What is being asked: Which lines of the data include the string "info"? List them all.

Stored data:
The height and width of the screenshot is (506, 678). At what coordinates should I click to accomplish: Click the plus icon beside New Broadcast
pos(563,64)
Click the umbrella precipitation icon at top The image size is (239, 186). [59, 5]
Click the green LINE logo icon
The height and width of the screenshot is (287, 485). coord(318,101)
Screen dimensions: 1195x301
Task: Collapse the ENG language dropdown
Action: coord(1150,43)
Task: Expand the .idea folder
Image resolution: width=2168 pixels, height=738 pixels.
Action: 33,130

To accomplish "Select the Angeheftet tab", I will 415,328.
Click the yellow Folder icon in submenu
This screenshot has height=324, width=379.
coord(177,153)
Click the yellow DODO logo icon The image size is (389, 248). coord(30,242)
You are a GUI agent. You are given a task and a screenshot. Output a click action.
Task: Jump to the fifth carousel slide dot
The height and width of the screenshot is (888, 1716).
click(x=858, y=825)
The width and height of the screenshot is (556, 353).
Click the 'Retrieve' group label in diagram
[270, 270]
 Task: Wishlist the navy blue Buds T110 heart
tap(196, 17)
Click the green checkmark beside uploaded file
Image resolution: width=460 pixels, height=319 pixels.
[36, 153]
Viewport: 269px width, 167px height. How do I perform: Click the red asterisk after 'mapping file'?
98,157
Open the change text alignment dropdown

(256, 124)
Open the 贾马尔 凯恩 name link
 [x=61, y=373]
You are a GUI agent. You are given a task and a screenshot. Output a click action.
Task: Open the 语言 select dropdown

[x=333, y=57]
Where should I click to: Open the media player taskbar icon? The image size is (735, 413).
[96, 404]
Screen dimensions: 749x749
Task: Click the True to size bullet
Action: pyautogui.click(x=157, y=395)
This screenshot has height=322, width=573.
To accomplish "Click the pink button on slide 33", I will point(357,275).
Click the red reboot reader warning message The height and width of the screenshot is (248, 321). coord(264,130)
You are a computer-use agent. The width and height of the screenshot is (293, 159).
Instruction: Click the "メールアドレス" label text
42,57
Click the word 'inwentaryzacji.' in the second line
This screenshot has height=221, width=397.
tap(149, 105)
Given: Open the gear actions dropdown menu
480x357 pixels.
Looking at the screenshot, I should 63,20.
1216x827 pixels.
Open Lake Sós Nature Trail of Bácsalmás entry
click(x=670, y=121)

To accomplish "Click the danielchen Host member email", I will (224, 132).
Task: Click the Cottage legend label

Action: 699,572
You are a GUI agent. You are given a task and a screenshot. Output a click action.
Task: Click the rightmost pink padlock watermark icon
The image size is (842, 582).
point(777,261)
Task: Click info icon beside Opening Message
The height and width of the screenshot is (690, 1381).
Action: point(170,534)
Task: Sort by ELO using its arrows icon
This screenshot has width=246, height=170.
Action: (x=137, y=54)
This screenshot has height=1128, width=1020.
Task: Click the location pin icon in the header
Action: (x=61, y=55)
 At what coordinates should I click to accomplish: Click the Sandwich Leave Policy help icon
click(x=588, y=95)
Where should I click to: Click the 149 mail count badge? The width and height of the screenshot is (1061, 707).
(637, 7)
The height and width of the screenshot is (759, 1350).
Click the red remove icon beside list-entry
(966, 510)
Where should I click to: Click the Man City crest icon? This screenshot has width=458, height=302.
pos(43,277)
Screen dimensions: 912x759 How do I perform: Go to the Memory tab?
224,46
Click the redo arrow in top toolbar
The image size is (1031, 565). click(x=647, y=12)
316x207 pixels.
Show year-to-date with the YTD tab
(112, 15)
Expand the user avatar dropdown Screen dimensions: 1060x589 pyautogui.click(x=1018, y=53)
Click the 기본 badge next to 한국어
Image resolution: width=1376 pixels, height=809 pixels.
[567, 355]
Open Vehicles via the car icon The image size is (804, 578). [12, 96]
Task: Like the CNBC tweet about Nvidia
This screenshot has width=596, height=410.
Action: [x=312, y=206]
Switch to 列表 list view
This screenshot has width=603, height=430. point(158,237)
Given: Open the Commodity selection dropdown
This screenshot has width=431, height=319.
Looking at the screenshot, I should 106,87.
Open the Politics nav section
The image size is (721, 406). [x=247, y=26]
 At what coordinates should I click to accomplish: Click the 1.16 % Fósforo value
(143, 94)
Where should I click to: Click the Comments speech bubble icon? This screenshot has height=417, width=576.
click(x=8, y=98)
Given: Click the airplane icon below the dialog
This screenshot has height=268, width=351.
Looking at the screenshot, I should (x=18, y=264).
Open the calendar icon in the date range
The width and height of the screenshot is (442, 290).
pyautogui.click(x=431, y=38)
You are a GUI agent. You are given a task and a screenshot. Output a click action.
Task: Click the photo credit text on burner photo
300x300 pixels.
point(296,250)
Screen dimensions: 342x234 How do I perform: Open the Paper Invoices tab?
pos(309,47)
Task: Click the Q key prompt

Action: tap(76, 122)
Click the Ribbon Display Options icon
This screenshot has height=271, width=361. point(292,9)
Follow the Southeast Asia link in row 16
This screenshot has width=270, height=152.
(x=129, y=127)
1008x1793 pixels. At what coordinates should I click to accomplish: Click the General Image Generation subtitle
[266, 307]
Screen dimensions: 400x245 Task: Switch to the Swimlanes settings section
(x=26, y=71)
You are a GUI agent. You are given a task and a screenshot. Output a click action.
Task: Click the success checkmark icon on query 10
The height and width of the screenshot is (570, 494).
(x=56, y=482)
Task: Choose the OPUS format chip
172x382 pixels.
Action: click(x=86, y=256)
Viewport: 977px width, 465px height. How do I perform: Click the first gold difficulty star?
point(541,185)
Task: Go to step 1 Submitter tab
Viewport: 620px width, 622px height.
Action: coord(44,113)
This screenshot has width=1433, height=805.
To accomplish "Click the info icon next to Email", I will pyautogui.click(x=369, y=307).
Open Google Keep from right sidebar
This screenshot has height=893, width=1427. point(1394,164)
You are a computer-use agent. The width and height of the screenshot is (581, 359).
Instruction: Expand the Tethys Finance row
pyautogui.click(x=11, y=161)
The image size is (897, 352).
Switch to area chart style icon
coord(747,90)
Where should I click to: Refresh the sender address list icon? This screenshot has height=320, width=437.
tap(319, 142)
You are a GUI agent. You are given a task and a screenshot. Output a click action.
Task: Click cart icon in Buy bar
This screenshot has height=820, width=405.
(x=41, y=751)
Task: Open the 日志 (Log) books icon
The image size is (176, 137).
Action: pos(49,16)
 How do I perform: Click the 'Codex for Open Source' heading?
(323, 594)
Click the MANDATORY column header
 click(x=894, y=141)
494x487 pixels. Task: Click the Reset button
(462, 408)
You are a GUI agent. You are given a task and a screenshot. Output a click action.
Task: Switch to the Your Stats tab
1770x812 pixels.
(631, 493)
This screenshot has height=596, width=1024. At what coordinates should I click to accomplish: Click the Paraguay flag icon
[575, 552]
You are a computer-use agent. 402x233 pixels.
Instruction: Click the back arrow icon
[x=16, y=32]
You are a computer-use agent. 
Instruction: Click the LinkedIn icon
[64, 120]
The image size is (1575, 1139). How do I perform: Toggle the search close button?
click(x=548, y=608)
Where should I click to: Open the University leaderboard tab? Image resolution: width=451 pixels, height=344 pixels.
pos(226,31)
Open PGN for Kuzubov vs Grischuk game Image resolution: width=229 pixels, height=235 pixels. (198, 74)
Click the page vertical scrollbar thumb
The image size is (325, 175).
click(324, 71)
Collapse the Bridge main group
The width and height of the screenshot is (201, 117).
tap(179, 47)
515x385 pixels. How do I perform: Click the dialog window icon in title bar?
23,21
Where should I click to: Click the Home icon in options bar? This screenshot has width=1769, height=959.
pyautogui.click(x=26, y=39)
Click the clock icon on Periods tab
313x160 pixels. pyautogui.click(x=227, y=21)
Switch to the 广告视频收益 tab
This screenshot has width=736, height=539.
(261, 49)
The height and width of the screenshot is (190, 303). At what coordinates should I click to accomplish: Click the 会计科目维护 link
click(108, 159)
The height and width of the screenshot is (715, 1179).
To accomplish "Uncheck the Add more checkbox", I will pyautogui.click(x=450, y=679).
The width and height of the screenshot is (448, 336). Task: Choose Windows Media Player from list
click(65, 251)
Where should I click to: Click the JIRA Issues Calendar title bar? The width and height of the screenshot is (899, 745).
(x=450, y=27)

Exercise answer:
Task: Click info icon beside Opening Message
To accomplish "Click the info icon next to Email", I will pyautogui.click(x=369, y=307).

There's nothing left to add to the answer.